Aufgabenstellung:
Ermittle im folgenden Material jede Zeile, in der die Zeichenfolge „subtasks“ vorkommt, und schreibe diese Zeilen vollständig ab.

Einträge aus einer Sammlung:

====

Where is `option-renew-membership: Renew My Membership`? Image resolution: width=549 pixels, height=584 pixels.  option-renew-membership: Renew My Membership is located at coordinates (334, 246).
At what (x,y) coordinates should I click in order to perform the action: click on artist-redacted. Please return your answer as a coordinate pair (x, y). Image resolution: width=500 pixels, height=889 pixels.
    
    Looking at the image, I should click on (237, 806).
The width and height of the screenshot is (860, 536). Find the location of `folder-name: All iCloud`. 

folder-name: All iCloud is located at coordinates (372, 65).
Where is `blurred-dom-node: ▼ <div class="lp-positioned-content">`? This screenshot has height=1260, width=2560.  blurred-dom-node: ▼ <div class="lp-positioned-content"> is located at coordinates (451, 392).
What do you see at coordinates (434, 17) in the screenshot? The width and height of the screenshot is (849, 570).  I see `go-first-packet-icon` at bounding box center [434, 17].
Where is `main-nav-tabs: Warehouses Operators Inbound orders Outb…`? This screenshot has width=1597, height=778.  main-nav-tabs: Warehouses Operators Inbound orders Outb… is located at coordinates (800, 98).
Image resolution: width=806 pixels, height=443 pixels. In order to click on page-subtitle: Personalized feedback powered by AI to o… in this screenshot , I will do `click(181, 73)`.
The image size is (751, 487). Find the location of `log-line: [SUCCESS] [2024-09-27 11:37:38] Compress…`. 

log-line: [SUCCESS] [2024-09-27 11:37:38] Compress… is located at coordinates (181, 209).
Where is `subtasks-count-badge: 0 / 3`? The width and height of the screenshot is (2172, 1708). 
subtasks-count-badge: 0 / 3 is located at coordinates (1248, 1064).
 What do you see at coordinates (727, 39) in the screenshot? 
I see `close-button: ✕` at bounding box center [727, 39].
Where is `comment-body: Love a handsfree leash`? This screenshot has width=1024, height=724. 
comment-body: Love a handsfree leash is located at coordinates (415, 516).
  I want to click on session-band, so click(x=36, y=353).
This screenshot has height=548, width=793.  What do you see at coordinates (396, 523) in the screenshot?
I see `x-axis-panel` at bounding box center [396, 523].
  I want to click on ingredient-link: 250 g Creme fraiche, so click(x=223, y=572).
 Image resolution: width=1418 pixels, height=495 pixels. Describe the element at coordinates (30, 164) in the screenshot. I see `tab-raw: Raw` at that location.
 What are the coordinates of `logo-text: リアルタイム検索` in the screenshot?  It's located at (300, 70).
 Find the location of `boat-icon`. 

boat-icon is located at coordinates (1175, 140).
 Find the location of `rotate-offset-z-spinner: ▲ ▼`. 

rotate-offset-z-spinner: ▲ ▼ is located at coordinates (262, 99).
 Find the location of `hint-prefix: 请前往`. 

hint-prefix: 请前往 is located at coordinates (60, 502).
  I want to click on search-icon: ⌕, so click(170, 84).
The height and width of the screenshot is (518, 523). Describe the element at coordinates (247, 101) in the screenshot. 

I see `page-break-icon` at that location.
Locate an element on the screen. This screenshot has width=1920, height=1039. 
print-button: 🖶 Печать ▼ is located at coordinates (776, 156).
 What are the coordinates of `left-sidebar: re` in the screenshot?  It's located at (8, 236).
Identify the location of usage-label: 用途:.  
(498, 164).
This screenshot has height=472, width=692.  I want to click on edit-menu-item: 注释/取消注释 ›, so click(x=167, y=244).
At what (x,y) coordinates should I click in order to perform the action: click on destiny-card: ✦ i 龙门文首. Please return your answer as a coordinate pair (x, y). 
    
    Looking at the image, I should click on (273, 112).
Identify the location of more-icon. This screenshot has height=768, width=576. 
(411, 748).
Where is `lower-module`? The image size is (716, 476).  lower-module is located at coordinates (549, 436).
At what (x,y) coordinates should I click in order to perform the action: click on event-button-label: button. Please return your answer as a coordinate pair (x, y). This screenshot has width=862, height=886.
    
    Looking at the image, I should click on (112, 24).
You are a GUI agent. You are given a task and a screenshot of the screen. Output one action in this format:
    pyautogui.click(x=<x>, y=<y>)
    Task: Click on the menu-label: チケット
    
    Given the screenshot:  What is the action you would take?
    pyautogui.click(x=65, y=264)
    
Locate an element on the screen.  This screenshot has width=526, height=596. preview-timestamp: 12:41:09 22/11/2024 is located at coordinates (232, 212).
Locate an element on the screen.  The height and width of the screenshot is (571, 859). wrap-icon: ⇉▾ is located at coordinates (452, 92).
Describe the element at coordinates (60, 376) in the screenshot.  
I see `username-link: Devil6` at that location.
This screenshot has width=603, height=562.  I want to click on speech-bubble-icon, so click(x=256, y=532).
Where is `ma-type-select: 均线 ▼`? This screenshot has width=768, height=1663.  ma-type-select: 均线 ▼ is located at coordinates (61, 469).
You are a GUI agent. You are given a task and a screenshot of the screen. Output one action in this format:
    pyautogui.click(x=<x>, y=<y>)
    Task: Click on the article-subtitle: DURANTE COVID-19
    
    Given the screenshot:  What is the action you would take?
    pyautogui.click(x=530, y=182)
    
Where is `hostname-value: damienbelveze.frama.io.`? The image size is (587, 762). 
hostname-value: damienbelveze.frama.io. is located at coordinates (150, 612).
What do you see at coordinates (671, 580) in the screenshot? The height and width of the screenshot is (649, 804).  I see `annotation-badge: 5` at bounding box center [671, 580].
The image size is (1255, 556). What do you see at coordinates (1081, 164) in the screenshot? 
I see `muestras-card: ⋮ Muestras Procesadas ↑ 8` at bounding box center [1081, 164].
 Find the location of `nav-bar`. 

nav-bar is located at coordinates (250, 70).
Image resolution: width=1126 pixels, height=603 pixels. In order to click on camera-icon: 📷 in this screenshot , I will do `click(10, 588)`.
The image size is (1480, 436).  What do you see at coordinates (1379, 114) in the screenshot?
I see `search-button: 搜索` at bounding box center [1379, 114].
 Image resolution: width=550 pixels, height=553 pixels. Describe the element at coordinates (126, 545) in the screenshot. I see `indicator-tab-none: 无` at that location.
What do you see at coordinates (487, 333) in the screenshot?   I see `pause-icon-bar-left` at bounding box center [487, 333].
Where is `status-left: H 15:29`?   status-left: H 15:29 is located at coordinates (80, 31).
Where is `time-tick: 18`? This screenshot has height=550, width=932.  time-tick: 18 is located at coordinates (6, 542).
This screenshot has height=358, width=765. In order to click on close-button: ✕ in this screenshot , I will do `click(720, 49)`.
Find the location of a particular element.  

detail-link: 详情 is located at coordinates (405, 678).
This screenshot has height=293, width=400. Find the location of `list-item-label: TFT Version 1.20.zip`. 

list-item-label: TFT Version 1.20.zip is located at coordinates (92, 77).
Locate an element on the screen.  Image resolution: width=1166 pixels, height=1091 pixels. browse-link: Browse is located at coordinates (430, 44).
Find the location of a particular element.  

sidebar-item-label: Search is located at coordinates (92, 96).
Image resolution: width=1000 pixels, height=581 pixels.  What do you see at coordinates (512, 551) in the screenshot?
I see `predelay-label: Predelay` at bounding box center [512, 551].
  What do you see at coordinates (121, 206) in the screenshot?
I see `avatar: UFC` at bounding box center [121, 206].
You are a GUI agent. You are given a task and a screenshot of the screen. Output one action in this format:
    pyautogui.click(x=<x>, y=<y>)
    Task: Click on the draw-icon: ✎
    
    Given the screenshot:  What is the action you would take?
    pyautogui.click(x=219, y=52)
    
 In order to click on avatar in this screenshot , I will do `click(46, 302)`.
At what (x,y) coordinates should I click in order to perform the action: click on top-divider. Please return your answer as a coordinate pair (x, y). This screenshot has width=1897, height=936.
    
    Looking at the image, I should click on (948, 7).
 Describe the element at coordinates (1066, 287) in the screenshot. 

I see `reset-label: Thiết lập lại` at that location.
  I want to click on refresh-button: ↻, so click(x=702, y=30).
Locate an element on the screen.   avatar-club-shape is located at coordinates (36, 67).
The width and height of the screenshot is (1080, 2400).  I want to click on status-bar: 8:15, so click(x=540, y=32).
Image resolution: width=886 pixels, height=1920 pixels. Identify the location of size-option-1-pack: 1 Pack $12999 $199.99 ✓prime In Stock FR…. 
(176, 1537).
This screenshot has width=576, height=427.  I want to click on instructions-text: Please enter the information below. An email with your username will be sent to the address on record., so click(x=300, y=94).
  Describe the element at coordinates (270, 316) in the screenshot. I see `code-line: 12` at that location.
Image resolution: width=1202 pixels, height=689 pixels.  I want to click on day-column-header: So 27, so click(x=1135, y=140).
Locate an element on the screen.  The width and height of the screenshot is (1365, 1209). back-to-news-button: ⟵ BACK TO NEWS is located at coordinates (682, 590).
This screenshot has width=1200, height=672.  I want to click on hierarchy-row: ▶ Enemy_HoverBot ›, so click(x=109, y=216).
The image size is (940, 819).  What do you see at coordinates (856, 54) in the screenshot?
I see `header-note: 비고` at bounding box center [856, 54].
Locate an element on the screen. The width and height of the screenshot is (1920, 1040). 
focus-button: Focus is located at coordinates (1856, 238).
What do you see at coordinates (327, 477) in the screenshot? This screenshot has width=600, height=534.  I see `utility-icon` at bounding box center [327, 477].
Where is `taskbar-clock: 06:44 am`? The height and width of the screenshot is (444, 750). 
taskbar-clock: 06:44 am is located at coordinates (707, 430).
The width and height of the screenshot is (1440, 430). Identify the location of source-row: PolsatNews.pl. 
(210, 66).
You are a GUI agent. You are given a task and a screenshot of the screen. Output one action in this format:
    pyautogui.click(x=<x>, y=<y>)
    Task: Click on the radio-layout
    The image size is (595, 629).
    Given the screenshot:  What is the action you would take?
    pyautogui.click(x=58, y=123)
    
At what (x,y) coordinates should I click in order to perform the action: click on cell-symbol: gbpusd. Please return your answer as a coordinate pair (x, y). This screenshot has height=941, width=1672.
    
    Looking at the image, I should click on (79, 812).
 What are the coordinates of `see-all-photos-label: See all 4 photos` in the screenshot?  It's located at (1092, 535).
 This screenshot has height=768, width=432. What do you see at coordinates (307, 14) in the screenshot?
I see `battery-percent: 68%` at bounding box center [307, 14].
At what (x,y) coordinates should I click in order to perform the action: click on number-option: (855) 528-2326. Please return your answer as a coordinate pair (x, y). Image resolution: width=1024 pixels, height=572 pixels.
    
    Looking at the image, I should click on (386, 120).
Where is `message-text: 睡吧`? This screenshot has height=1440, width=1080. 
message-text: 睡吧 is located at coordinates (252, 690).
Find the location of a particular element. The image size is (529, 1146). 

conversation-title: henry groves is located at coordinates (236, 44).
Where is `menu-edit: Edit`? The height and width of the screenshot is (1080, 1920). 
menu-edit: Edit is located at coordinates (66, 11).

====

Erwartete Antwort:
Where is `subtasks-count-badge: 0 / 3`? The width and height of the screenshot is (2172, 1708). 
subtasks-count-badge: 0 / 3 is located at coordinates (1248, 1064).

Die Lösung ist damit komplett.